Peter Baldwin of TNR has put together a very intriguing slide show that helps debunk the America is from Mars, Europe is from Venus myth by showing that on some very key measures (market regulation, public education, social policy, health care, crime, and the environment) we are very much alike.
Slide 3 (to see the others, copy "Are America and Europe Really All That Different?" and paste it into A Blue View's search box at the top right):
Social welfare. Everyone has heard that America's welfare state is minimal and paltry compared to those found in Europe. And it is, if the standard is taken to be Sweden or Germany.
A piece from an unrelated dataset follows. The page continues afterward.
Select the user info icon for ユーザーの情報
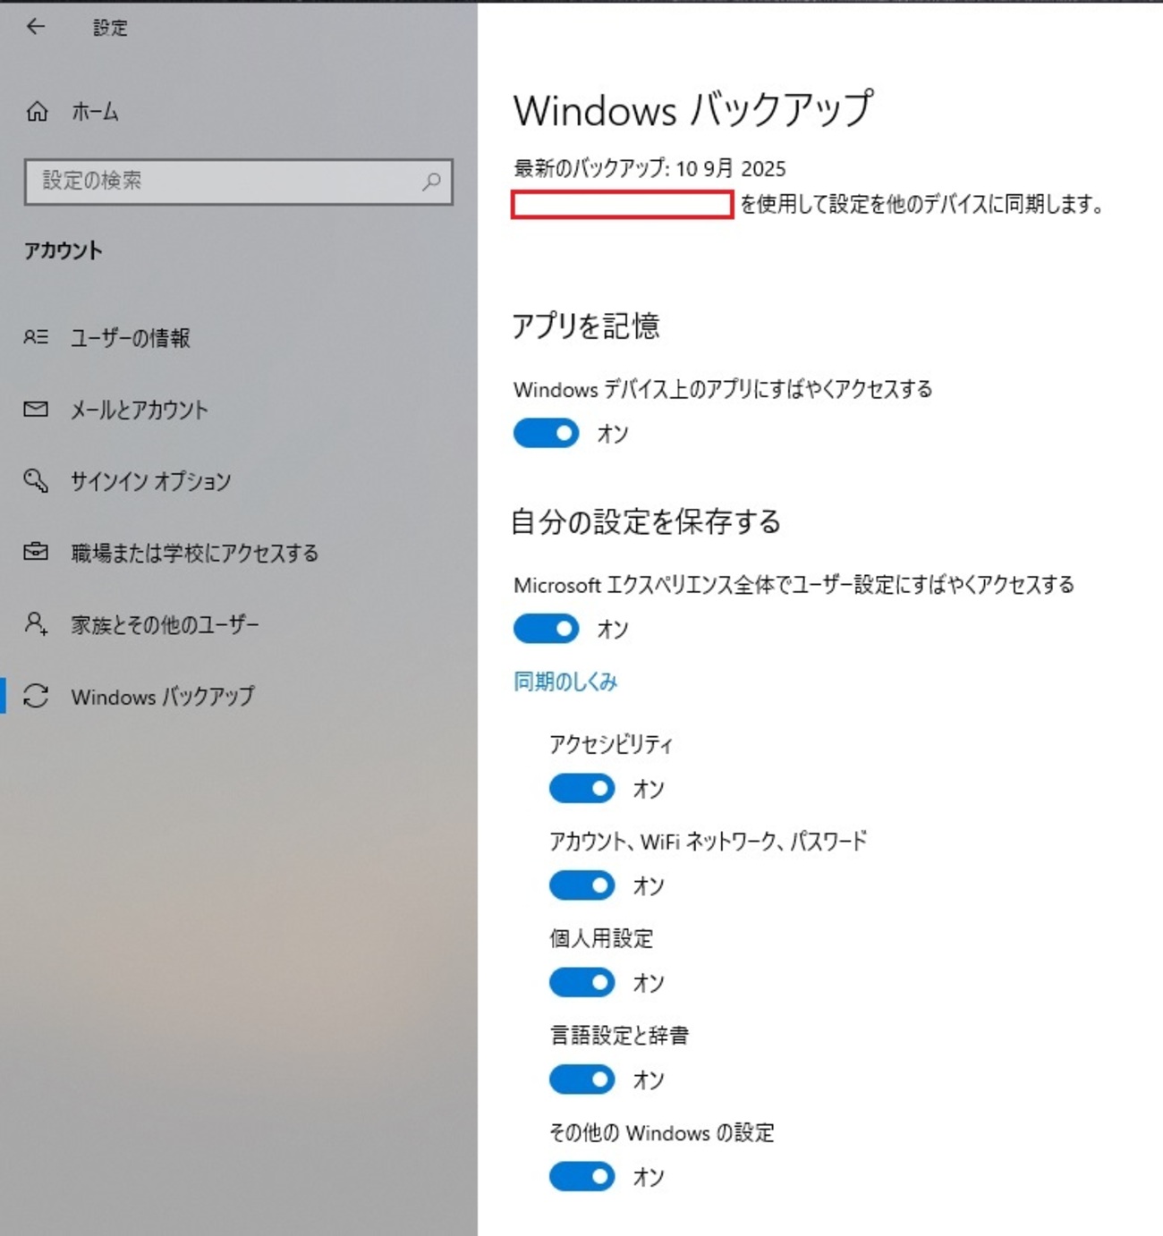 pos(36,338)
But compared with the span of social policy within Europe as a whole, by most measures, the United States fits comfortably into the lower half of the European spectrum, alongside Italy, Switzerland, Ireland, and the Netherlands.
Of course, when you tally public social spending by measuring monies channeled through the state, America appears at the low end of the European spectrum. That makes sense, because the United States has no universal system of health insurance, nor does it have family allowances, as Europeans do. But other avenues of redistribution are equally important: voluntary efforts, private but legally mandated benefits, and tax-based social benefits such as the Earned Income Tax Credit. If we take all these together, the American welfare state is more extensive than is often realized. The total social-policy effort made in the United States falls precisely at the center of the European spectrum. The Swedes allot almost twice the fraction of GDP that Americans allocate to social policy, but the actual spending per citizen in the United States is only about 30 percent less than in Sweden.